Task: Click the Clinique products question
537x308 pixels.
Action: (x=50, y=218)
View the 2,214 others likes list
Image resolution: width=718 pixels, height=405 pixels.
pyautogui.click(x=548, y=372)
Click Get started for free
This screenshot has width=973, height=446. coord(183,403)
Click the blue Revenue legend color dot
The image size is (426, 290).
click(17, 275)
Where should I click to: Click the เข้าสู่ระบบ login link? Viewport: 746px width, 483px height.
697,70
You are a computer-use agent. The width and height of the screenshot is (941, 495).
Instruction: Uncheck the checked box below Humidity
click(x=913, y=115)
=-=-=-=-=
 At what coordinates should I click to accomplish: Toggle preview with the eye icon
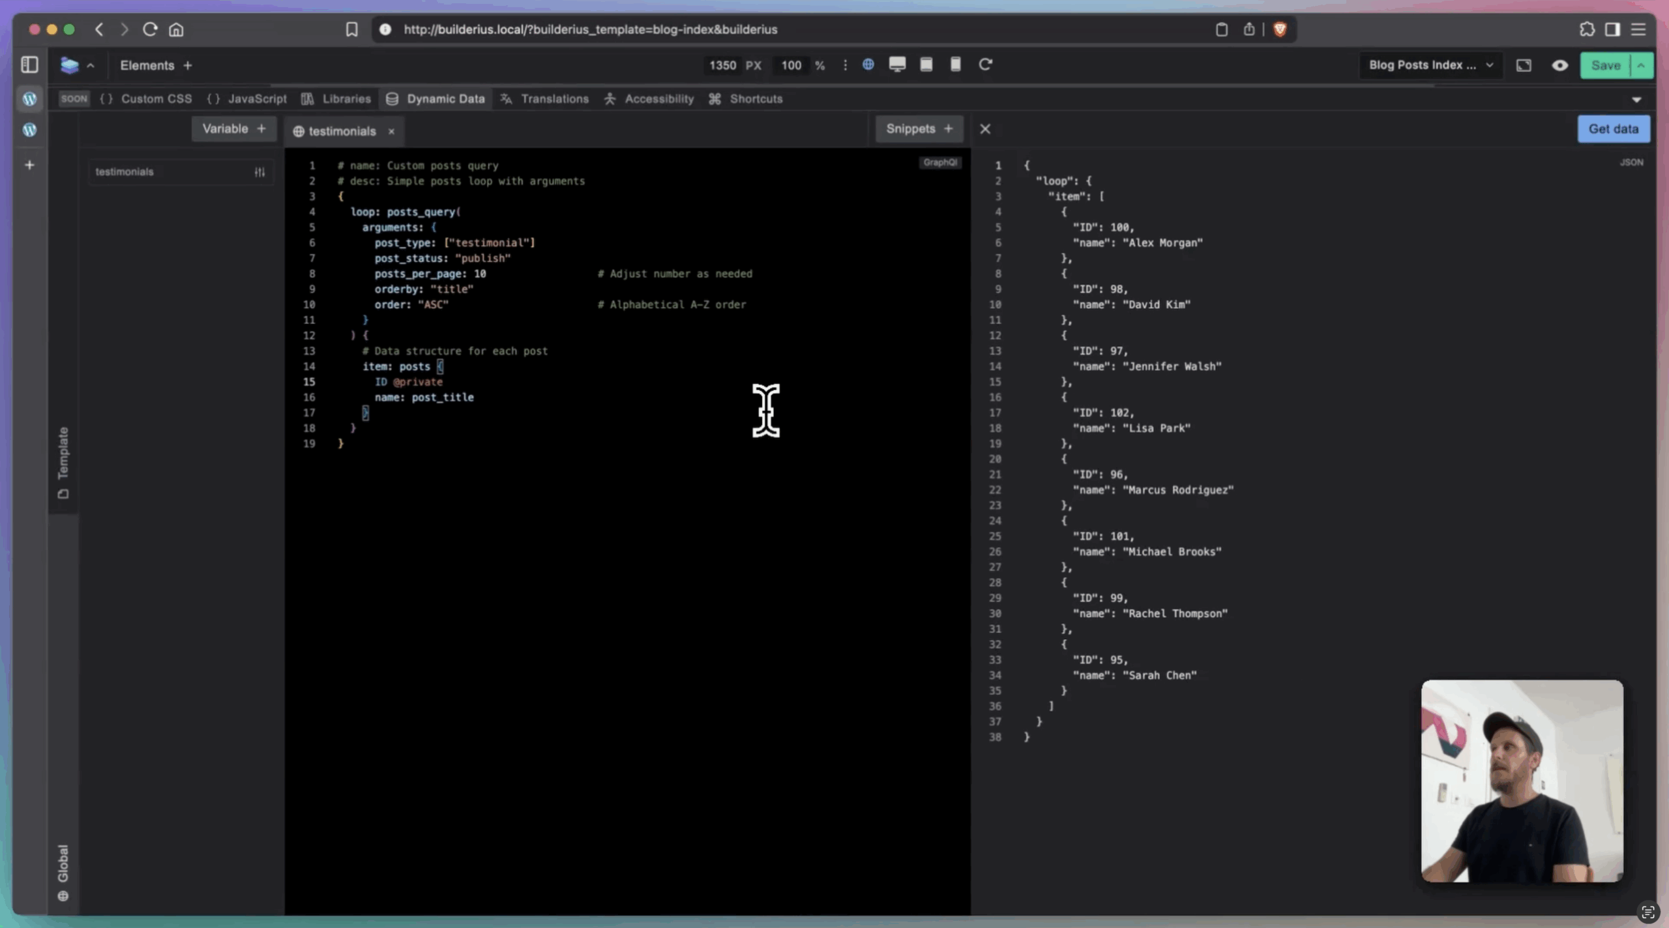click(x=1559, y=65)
=-=-=-=-=
**Written task:**
Reproduce the records above exactly as they appear, everything from the line containing "Task: Click the Clinique products question" down to the line containing "click(x=913, y=115)", both included.

**Exercise result:**
Task: Click the Clinique products question
537x308 pixels.
Action: (x=50, y=218)
View the 2,214 others likes list
Image resolution: width=718 pixels, height=405 pixels.
pyautogui.click(x=548, y=372)
Click Get started for free
This screenshot has width=973, height=446. coord(183,403)
Click the blue Revenue legend color dot
The image size is (426, 290).
click(17, 275)
Where should I click to: Click the เข้าสู่ระบบ login link? Viewport: 746px width, 483px height.
697,70
You are a computer-use agent. The width and height of the screenshot is (941, 495).
Instruction: Uncheck the checked box below Humidity
click(x=913, y=115)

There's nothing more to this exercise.